ただしそれは個体差があり、一生お転婆な子もいる。
――『うさぎのきもち!』うさぎの加齢より抜粋。
「トイレもばっちり、コロコロがモリモリです。食糞もしてるようですし」
「あ、うさぎが自分の糞食べるって本当なんだ。あれってなんで?」
「あれは盲腸糞と言う柔らかい便で、消化するのが大変な食物繊維を盲腸で発酵させて一旦排出するんだそうです。だから栄養満点なんですよ。肛門に口をつけて食べるので目にすることはあまりないんですが、形はぶどうのようだと聞いてます」
「あ、じゃあうさぎは盲腸がまだ機能してるんだね」
「ええ、バリバリ現役です。
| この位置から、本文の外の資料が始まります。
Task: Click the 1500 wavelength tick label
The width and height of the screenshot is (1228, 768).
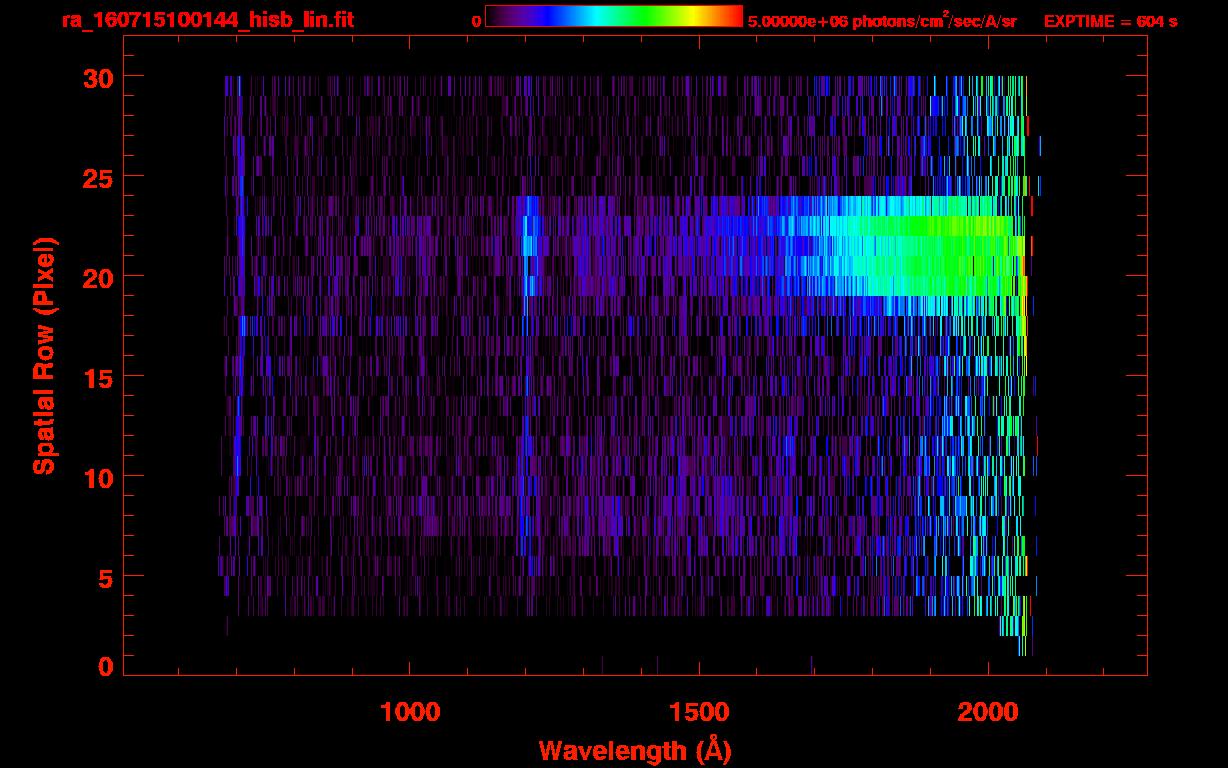Action: (699, 712)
調べてみたら、胃より盲腸の容量の方が大きいんだそうです。人間の盲腸なんて痕跡程度しかない上に消化機能すら持ってないですから。そのくせ炎症を起こしやがる。忌々しい」
真澄は腹をさすりながら言った。
「まあまあ。うさぎの糞ってコロコロしててちょっと可愛いよね」
「臭いもほとんどないですよ」
そんなようなことを、真澄と高野は食事をしながら話していた。割り込むことなく黙りこんでいた鈴井が、ガン! とグラスをテーブルに置いた。